* **WORK REQUEST**: From first entry to last, give the listing again verbatim.

──────── PROVIDED RECORDS ────────

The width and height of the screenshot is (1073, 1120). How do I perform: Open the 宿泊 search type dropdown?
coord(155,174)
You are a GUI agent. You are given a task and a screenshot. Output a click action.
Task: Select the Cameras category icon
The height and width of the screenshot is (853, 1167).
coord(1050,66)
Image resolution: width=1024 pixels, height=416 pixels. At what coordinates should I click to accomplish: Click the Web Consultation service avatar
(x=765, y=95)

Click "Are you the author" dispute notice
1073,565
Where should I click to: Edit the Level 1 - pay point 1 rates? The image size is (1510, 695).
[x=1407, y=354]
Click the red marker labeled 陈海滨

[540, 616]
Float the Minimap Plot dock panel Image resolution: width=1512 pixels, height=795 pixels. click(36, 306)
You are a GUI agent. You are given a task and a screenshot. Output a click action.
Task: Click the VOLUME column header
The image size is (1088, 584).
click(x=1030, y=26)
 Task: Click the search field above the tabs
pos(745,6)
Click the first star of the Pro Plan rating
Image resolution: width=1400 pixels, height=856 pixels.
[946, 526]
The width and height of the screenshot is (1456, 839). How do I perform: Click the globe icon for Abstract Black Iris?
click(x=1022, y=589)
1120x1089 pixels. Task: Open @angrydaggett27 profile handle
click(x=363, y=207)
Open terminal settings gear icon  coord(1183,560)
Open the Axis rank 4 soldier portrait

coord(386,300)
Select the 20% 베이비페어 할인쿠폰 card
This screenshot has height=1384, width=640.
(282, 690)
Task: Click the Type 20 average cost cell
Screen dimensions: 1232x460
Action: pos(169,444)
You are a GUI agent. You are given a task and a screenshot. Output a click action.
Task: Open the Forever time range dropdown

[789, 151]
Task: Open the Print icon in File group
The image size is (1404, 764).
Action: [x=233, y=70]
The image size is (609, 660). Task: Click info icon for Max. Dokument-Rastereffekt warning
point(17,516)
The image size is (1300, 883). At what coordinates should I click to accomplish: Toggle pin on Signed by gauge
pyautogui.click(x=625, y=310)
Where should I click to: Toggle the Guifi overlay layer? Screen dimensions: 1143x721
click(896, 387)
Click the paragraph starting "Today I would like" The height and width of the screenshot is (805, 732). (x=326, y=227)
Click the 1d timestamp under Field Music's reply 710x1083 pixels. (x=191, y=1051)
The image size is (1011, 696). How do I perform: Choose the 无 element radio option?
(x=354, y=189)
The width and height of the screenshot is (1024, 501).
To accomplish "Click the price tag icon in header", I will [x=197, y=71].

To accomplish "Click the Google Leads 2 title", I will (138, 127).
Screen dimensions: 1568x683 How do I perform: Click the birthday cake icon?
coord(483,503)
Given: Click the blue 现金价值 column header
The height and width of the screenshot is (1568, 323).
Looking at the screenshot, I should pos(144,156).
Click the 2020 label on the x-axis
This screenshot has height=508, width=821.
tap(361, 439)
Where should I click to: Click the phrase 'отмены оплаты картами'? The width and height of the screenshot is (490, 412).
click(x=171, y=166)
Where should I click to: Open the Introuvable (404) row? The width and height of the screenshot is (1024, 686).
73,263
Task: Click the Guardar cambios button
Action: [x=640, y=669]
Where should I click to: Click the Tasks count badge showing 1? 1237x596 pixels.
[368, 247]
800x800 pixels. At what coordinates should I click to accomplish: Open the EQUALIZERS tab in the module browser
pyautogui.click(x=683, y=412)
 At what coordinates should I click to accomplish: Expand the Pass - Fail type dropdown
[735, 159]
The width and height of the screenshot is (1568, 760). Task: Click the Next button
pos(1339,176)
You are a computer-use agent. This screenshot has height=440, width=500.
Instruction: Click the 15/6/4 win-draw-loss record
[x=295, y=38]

────────

* **ANSWER BOX**:
The width and height of the screenshot is (1073, 1120). How do I perform: Open the 宿泊 search type dropdown?
coord(155,174)
You are a GUI agent. You are given a task and a screenshot. Output a click action.
Task: Select the Cameras category icon
The height and width of the screenshot is (853, 1167).
coord(1050,66)
Image resolution: width=1024 pixels, height=416 pixels. At what coordinates should I click to accomplish: Click the Web Consultation service avatar
(x=765, y=95)

Click "Are you the author" dispute notice
1073,565
Where should I click to: Edit the Level 1 - pay point 1 rates? The image size is (1510, 695).
[x=1407, y=354]
Click the red marker labeled 陈海滨

[540, 616]
Float the Minimap Plot dock panel Image resolution: width=1512 pixels, height=795 pixels. click(36, 306)
You are a GUI agent. You are given a task and a screenshot. Output a click action.
Task: Click the VOLUME column header
The image size is (1088, 584).
click(x=1030, y=26)
 Task: Click the search field above the tabs
pos(745,6)
Click the first star of the Pro Plan rating
Image resolution: width=1400 pixels, height=856 pixels.
[946, 526]
The width and height of the screenshot is (1456, 839). How do I perform: Click the globe icon for Abstract Black Iris?
click(x=1022, y=589)
1120x1089 pixels. Task: Open @angrydaggett27 profile handle
click(x=363, y=207)
Open terminal settings gear icon  coord(1183,560)
Open the Axis rank 4 soldier portrait

coord(386,300)
Select the 20% 베이비페어 할인쿠폰 card
This screenshot has height=1384, width=640.
(282, 690)
Task: Click the Type 20 average cost cell
Screen dimensions: 1232x460
Action: pos(169,444)
You are a GUI agent. You are given a task and a screenshot. Output a click action.
Task: Open the Forever time range dropdown

[789, 151]
Task: Open the Print icon in File group
The image size is (1404, 764).
Action: [x=233, y=70]
The image size is (609, 660). Task: Click info icon for Max. Dokument-Rastereffekt warning
point(17,516)
The image size is (1300, 883). At what coordinates should I click to accomplish: Toggle pin on Signed by gauge
pyautogui.click(x=625, y=310)
Where should I click to: Toggle the Guifi overlay layer? Screen dimensions: 1143x721
click(896, 387)
Click the paragraph starting "Today I would like" The height and width of the screenshot is (805, 732). (x=326, y=227)
Click the 1d timestamp under Field Music's reply 710x1083 pixels. (x=191, y=1051)
The image size is (1011, 696). How do I perform: Choose the 无 element radio option?
(x=354, y=189)
The width and height of the screenshot is (1024, 501).
To accomplish "Click the price tag icon in header", I will [x=197, y=71].

To accomplish "Click the Google Leads 2 title", I will (138, 127).
Screen dimensions: 1568x683 How do I perform: Click the birthday cake icon?
coord(483,503)
Given: Click the blue 现金价值 column header
The height and width of the screenshot is (1568, 323).
Looking at the screenshot, I should pos(144,156).
Click the 2020 label on the x-axis
This screenshot has height=508, width=821.
tap(361, 439)
Where should I click to: Click the phrase 'отмены оплаты картами'? The width and height of the screenshot is (490, 412).
click(x=171, y=166)
Where should I click to: Open the Introuvable (404) row? The width and height of the screenshot is (1024, 686).
73,263
Task: Click the Guardar cambios button
Action: [x=640, y=669]
Where should I click to: Click the Tasks count badge showing 1? 1237x596 pixels.
[368, 247]
800x800 pixels. At what coordinates should I click to accomplish: Open the EQUALIZERS tab in the module browser
pyautogui.click(x=683, y=412)
 At what coordinates should I click to accomplish: Expand the Pass - Fail type dropdown
[735, 159]
The width and height of the screenshot is (1568, 760). Task: Click the Next button
pos(1339,176)
You are a computer-use agent. This screenshot has height=440, width=500.
Instruction: Click the 15/6/4 win-draw-loss record
[x=295, y=38]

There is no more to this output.